Please join us for the opening June 1 from 6-9 pm, or at the artists talk and performance on June 16th at 3:30pm
Sell Me Direct – Erin Hayden & Jeff Robinson Project Statement
Sell Me Direct presents a two-person outdoor installation at the Evanston Art Center by Erin Hayden and Jeff Robinson. The work engages the east side of the Evanston Art Center facing the entrance, and will be installed on the building facade and gravel area that separates the building from the parking lot. Based on systems of spending and navigating, Erin Hayden and Jeff Robinson propose to each install a set of 3 pairs of interrelated works. Hayden’s installation consists of 3 large banners that fill the height of the EAC wall. Each banner consists of digitally collaged images which playfully navigate transitional retail spaces; from car to shop. Robinson’s installation will be located in front of the banner wall on the gravel area that separates the building facade from the parking lot. This work will consist of 3 sculptures (approx. 6ft tall), containing imagery culled from highway, road, and parking signage. In contrast to Hayden’s flat hanging mesh ground, Robinson’s work will consist of sculptural material meant to be viewed straight on, like the way we watch television, ready to consume all its messages. Erin Hayden and Jeff Robinson both explore the colloquial language of our urban context in their work.

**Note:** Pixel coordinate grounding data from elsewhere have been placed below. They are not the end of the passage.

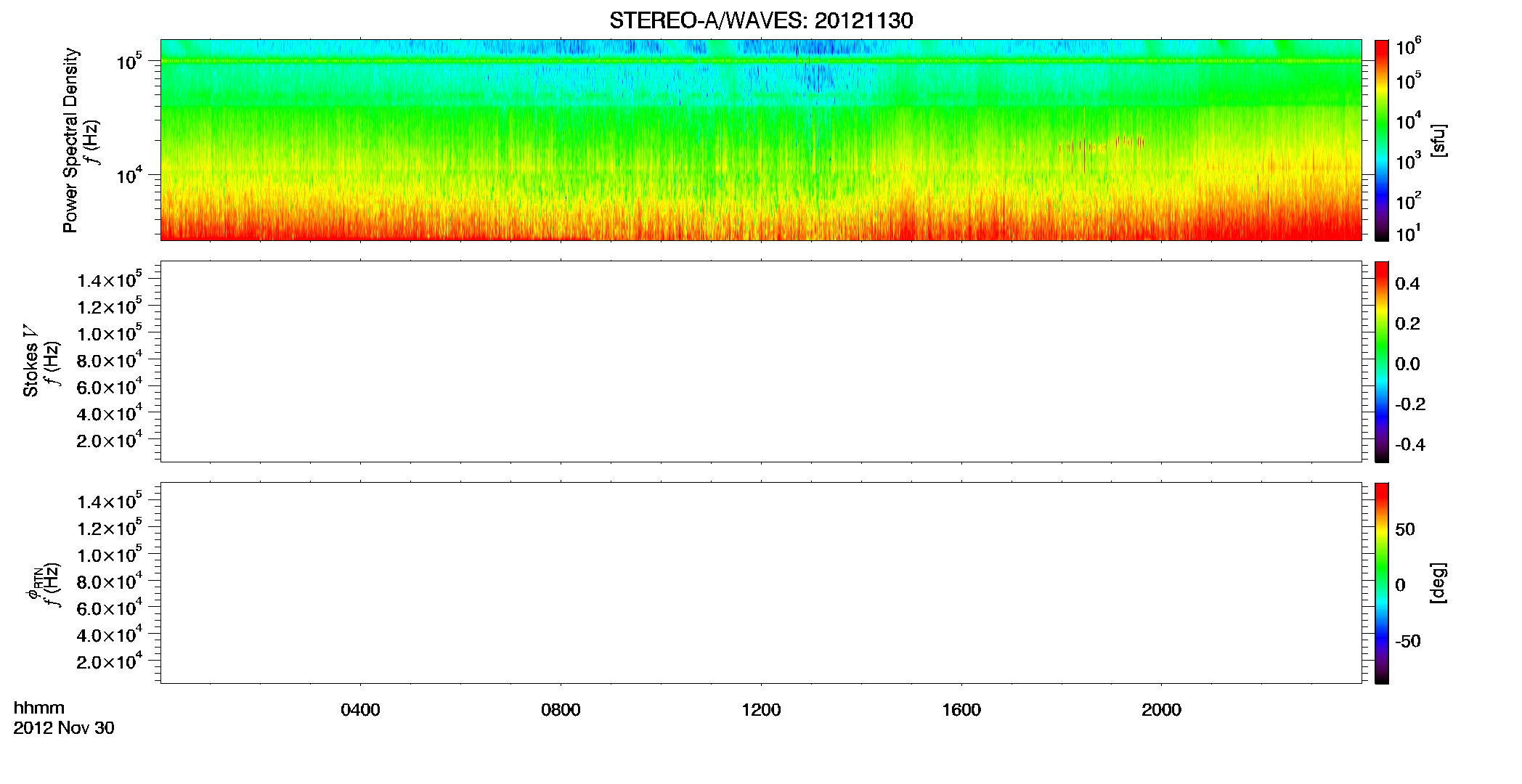Click the Power Spectral Density axis title

(x=70, y=140)
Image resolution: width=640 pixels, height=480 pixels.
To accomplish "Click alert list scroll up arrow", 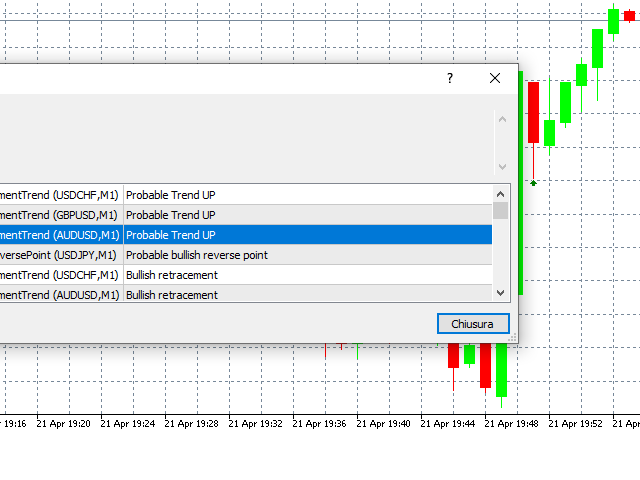I will 500,194.
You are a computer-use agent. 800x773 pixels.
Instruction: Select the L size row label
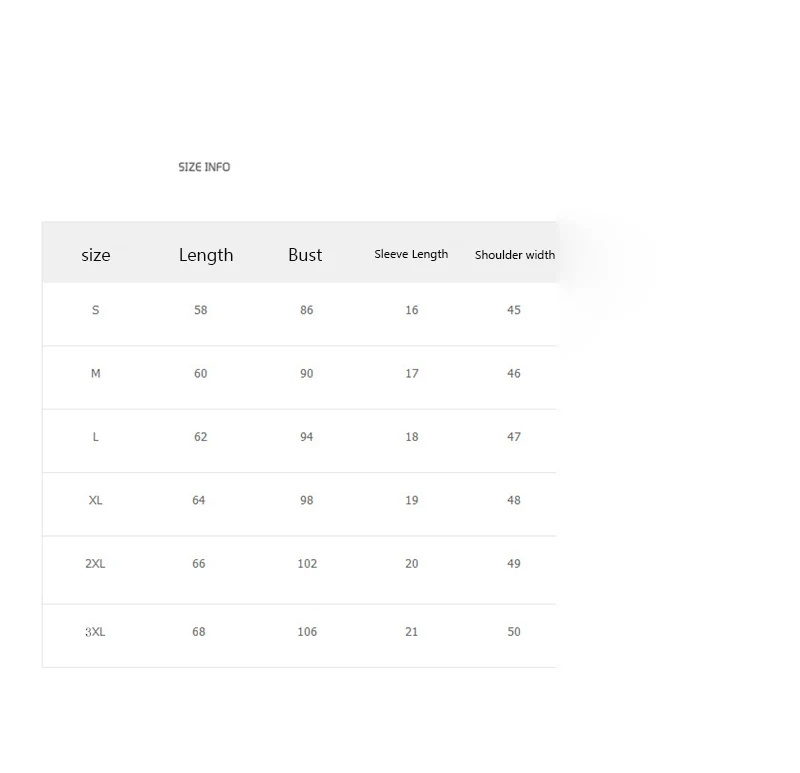(x=95, y=437)
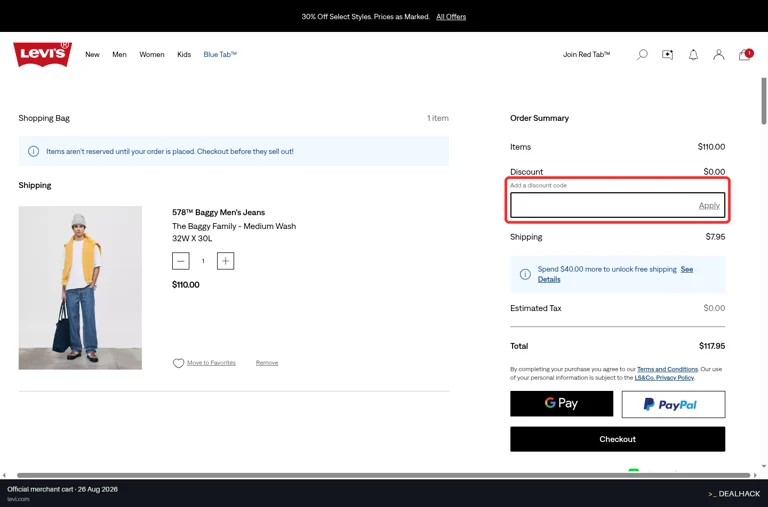
Task: Open the Women menu
Action: pyautogui.click(x=152, y=54)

The exhibition is curated by Mat Rappaport and Anne Hayden Stevens, curators of the Terrain Biennial in Evanston, at the invitation of Paula Danoff of the Evanston Art Center. In this installation, designed specifically for Side/Lot at EvanstonMade, the two artists exploit the liminal state of the parking lot. Robinson's sculptures point to the anxiety and heightened awareness we feel when in transition. Hayden's large banners explore the anticipation of acquisition: the excitement we feel when we walk into a place to make or buy something. As curators, we appreciate the way these two pieces enhance each other while having distinct visual language. The scale and visual vocabulary are harmonious with the outdoor site. The full installation is both whimsical and reflective, aesthetically powerful and gently humorous.